[Action item]:
Look over the data below and give the number of lines containing the word "target", with no other words.

(Records from a collection)
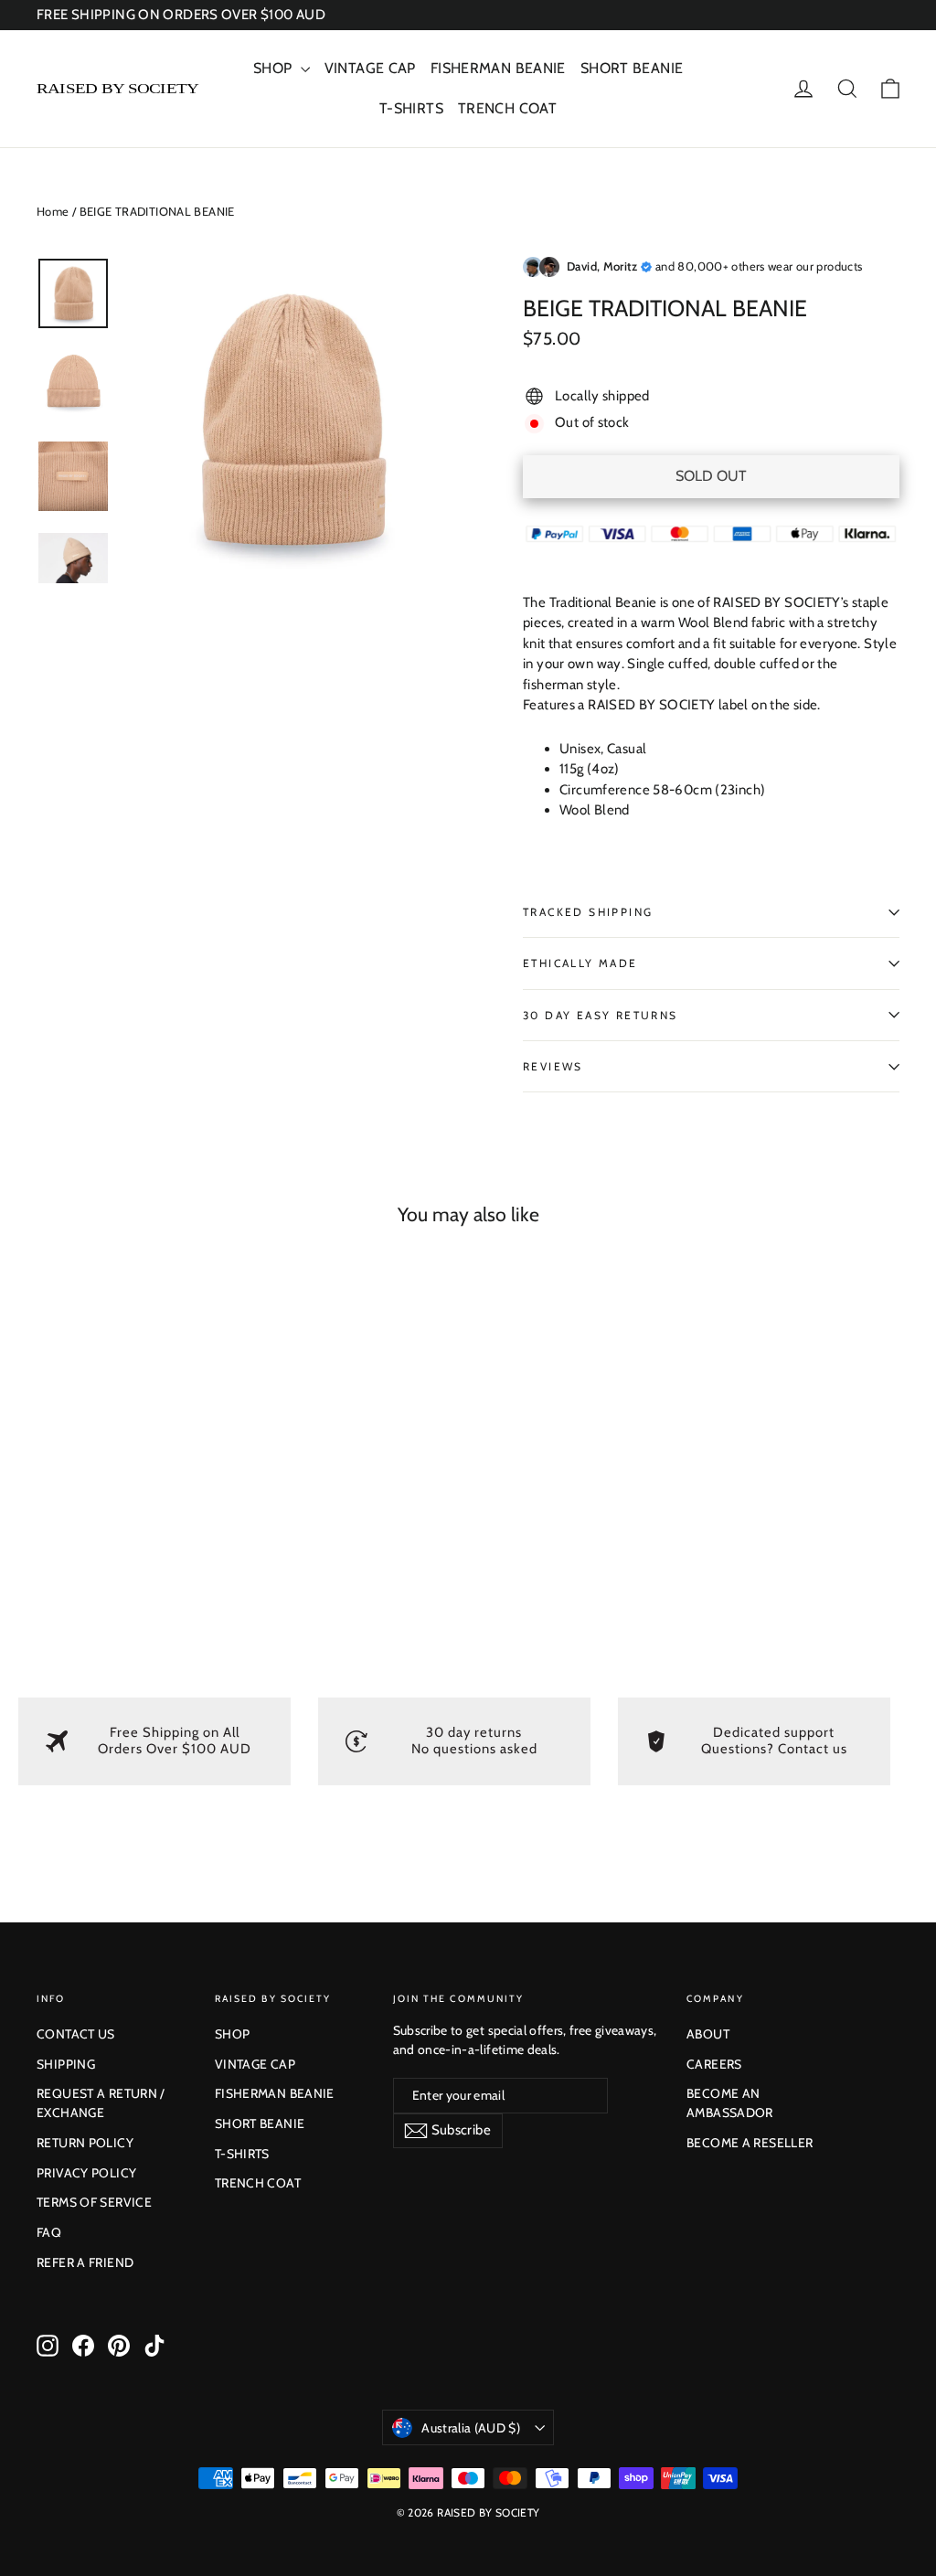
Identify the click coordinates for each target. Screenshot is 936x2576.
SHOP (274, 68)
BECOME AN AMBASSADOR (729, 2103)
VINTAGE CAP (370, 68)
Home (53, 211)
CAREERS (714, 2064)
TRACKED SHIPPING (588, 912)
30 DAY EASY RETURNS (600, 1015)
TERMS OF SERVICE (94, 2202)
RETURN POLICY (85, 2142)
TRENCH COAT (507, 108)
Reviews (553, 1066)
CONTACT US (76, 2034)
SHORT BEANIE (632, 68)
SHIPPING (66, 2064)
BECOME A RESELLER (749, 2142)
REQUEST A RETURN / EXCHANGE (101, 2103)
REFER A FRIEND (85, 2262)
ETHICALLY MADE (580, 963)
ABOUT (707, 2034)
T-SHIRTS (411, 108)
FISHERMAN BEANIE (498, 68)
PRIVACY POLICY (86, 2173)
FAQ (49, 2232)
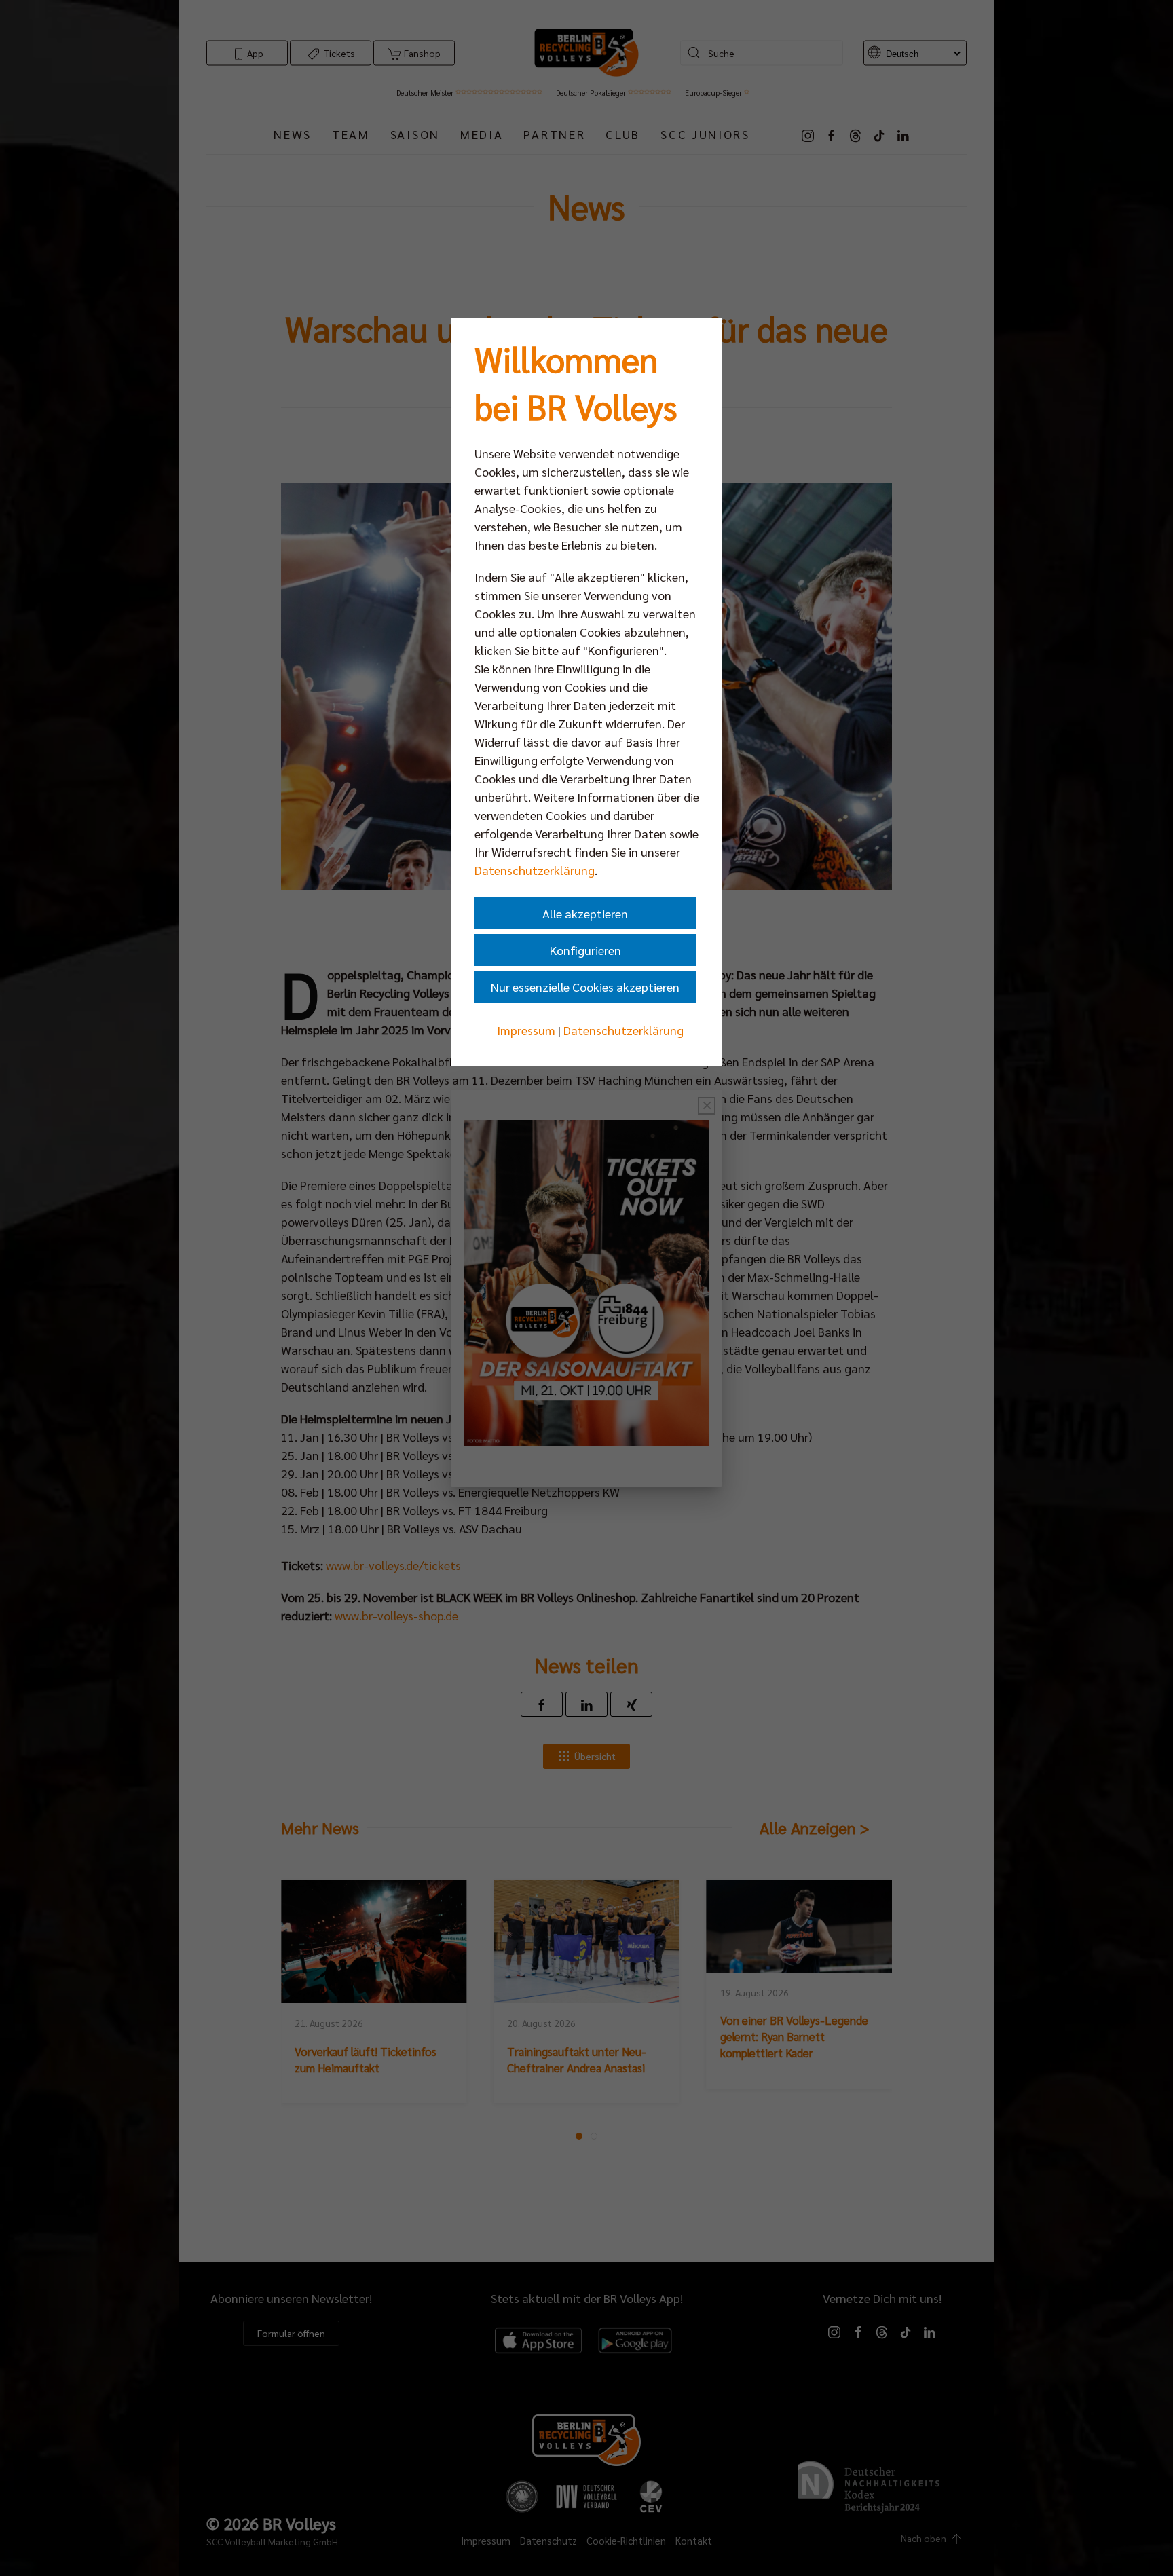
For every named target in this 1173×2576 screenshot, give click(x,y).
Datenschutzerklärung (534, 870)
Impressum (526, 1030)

[Answer for the task]:
2